Наконец, на раскаленном небе появились тучи, легкий ветерок окреп, а потом, как всегда, неожиданно начались небольшие дожди. Они были теплыми и нежными. Мужчины с мотыгами вышли в поле и сделали в смягчившейся земле длинные, ровные борозды, ожидавшие семян. Мужчины знали, что растения нужно посадить до начала сильных дождей.
Следующие несколько дней женщины не отправлялись на рисовые поля. Каждое утро после завтрака, надев традиционные костюмы из крупных свежих листьев, символизирующие рост и плодородие, они выходили на вспаханные поля. Их голоса, то взмывающие к небу, то почти стихающие, были слышны издалека. Женщины пели молитвы предков, удерживая на голове глиняные горшки с семенами кускуса, земляными орехами и другими культурами. Они просили Аллаха даровать крепкие корни семенам и богатый урожай.
Ступая босыми ногами след в след, женщины с пением трижды обходили каждое поле. Затем они разделялись, и каждая отправлялась к своему мужчине. Мужчина шел вдоль борозды, делая в ней углубления большим пальцем ноги, а женщина сажала семена и присыпала землей своим большим пальцем. Женщины трудились еще больше мужчин: они не только помогали мужьям, но и работали на собственных рисовых полях и огородах, устроенных возле кухонь.
Пока Бинта сажала лук, ямс, тыкву, маниок и горькие томаты, маленький Кунта играл под бдительным присмотром нескольких старых женщин. Бабушки приглядывали за всеми детьми Джуффуре первого кафо[9], даже за теми, кому не было пяти дождей. Мальчики и девочки бегали голыми, как детеныши животных. Некоторые только что начали произносить первые слова. Все, как и Кунта, росли быстро, смеялись и визжали, бегая друг за другом вокруг огромного баобаба, играли в прятки, гоняли собак и кур так, что шерсть и перья летели во все стороны.
Но все дети – даже такие малыши, как Кунта – мгновенно смолкали и успокаивались, как только какая-нибудь из бабушек обещала рассказать сказку.
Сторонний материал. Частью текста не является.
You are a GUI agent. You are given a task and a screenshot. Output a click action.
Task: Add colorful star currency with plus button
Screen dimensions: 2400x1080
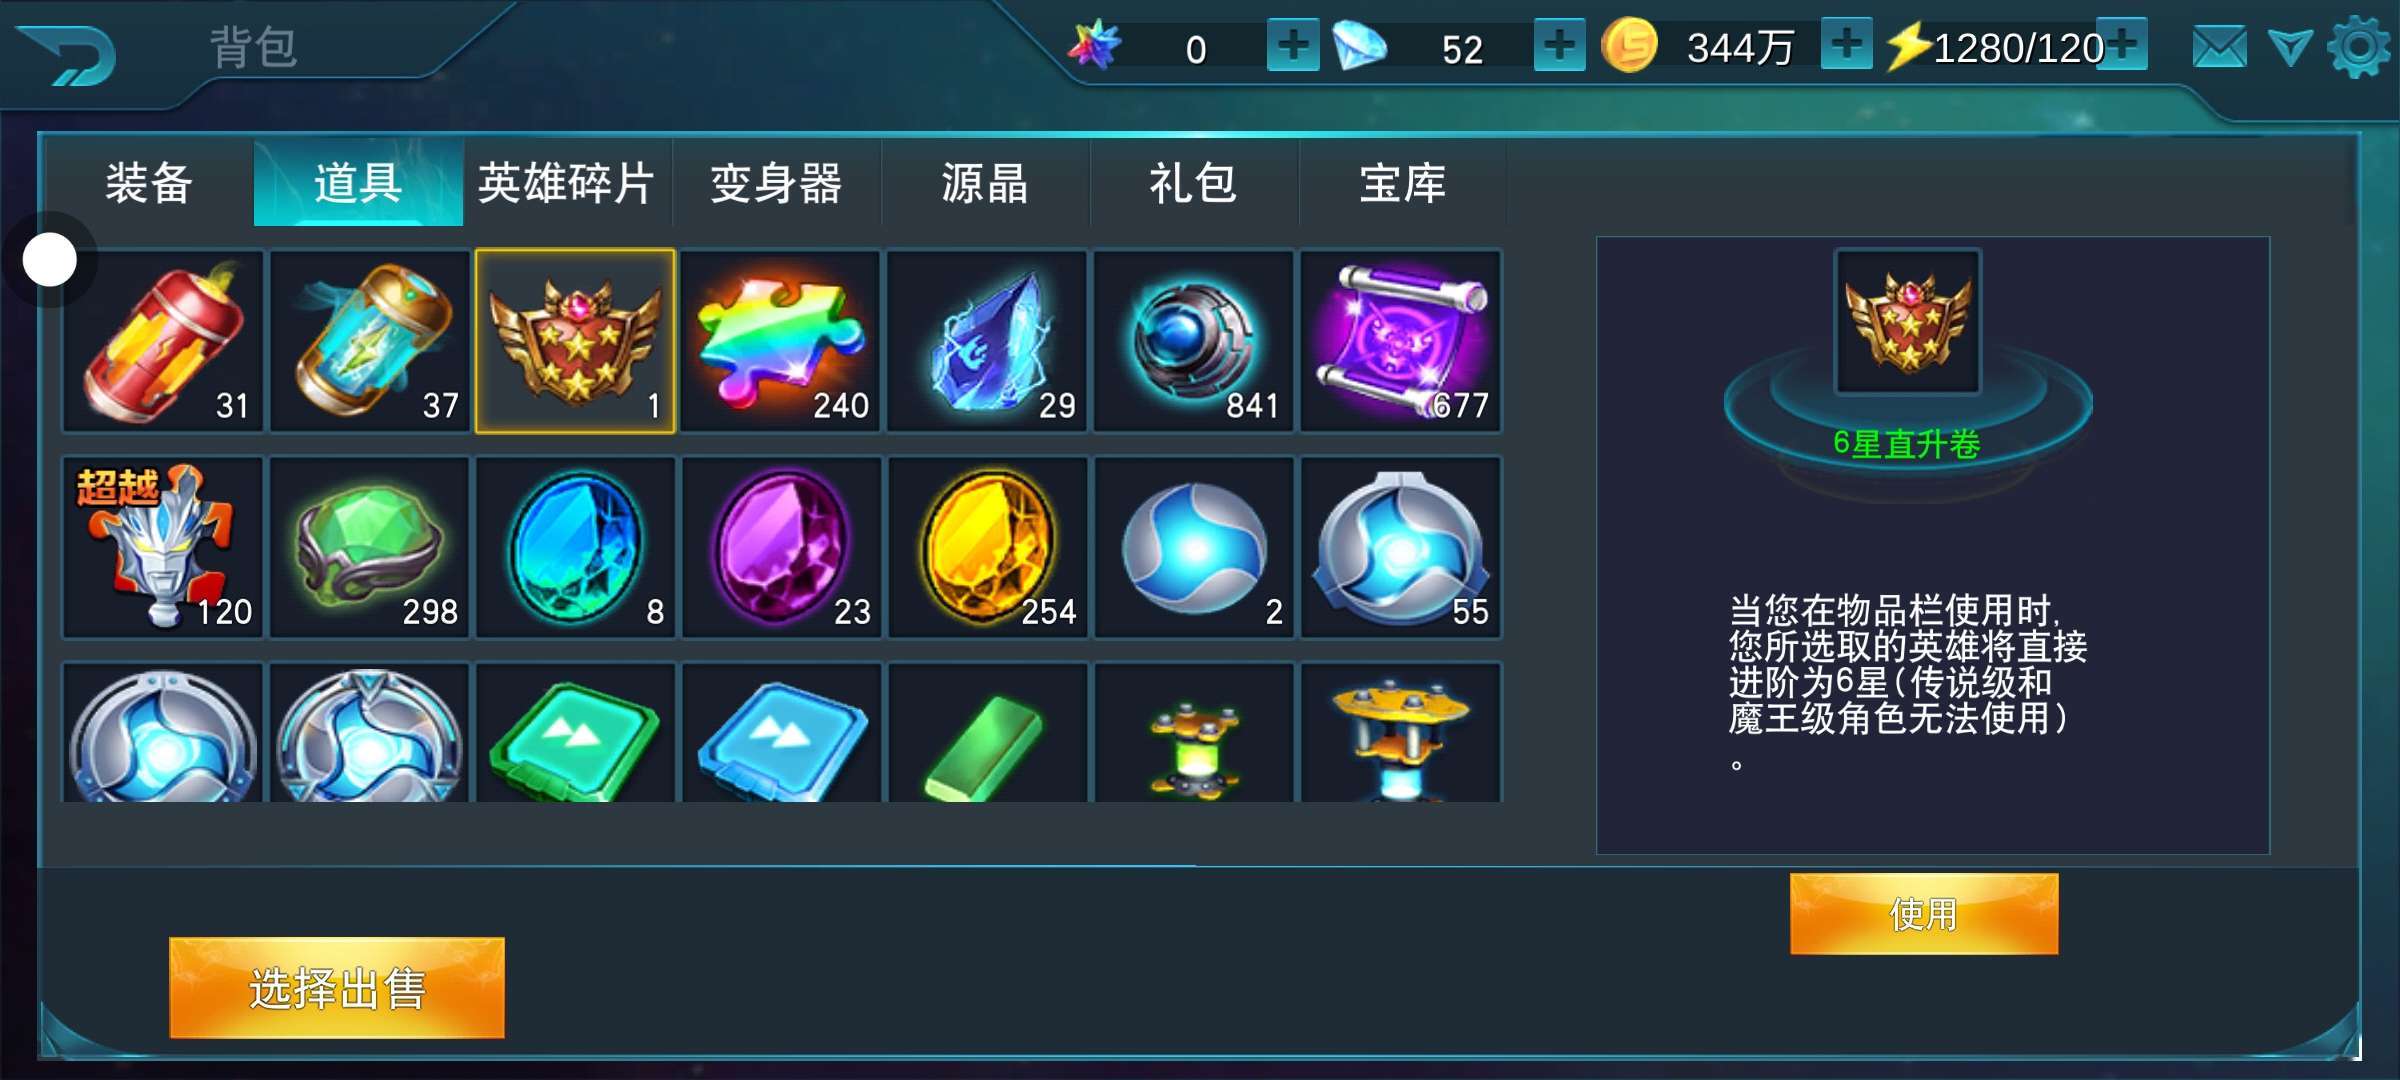point(1293,45)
Хотя Кунта не понимал смысла многих слов, он широко раскрытыми глазами следил за рассказчицами, сопровождавшими свои речи жестами и звуками, чтобы дети почувствовали себя в сказке.
Хотя Кунта был еще совсем мал, многие сказки ему уже были знакомы – их рассказывала бабушка Яйса, когда он приходил в ее хижину. Но и он, и его товарищи по играм из первого кафо знали, что лучше всех рассказывает сказки таинственная и странная старая Ньо Бото. Лысая, морщинистая, черная, как закопченное дно горшка, с длинными корнями лимонного сорго[10], свисающими изо рта, словно усы насекомого, почти беззубая (несколько оставшихся у нее зубов приобрели темно-оранжевый цвет от бесчисленных орехов кола, которые она любила сосать), старая Ньо Бото с ворчанием усаживалась на свой низкий стул. Хотя выглядела она сердитой и суровой, дети знали, что Ньо Бото любит их так, словно они – ее собственные. Впрочем, она им так и говорила.